**Job:**
Copy the lines of the material below word for word, starting at the line that contains "Task: Click Santiago" and ending at the line that contains "Action: pos(170,448)", both included.

**Raw records:**
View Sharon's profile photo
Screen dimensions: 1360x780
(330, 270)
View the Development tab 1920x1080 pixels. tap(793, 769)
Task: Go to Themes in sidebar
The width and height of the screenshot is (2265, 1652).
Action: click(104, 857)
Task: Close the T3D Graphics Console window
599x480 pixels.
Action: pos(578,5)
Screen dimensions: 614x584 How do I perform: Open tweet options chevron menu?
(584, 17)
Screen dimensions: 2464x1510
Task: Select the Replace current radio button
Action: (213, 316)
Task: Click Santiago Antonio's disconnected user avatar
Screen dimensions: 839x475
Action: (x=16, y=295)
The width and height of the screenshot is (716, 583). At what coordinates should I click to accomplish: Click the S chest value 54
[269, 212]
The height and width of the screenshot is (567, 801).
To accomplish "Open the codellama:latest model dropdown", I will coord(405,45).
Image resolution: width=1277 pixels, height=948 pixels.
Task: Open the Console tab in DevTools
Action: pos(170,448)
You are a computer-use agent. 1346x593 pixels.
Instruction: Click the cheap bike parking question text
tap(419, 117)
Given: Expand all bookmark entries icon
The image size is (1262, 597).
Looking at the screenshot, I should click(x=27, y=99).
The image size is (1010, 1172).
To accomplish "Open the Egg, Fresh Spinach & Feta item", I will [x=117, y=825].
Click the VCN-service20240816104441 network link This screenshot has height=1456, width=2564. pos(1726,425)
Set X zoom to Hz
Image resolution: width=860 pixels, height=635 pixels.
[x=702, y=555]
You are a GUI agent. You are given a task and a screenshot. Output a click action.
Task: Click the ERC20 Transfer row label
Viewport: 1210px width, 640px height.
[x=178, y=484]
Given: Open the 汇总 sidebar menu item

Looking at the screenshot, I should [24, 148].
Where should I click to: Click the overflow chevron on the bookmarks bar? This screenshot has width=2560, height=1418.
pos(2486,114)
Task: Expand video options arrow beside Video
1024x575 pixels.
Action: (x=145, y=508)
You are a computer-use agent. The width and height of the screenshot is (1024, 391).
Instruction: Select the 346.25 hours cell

**Task result:**
Task: Click Santiago Antonio's disconnected user avatar
Screen dimensions: 839x475
Action: (x=16, y=295)
The width and height of the screenshot is (716, 583). At what coordinates should I click to accomplish: Click the S chest value 54
[269, 212]
The height and width of the screenshot is (567, 801).
To accomplish "Open the codellama:latest model dropdown", I will coord(405,45).
Image resolution: width=1277 pixels, height=948 pixels.
Task: Open the Console tab in DevTools
Action: pos(170,448)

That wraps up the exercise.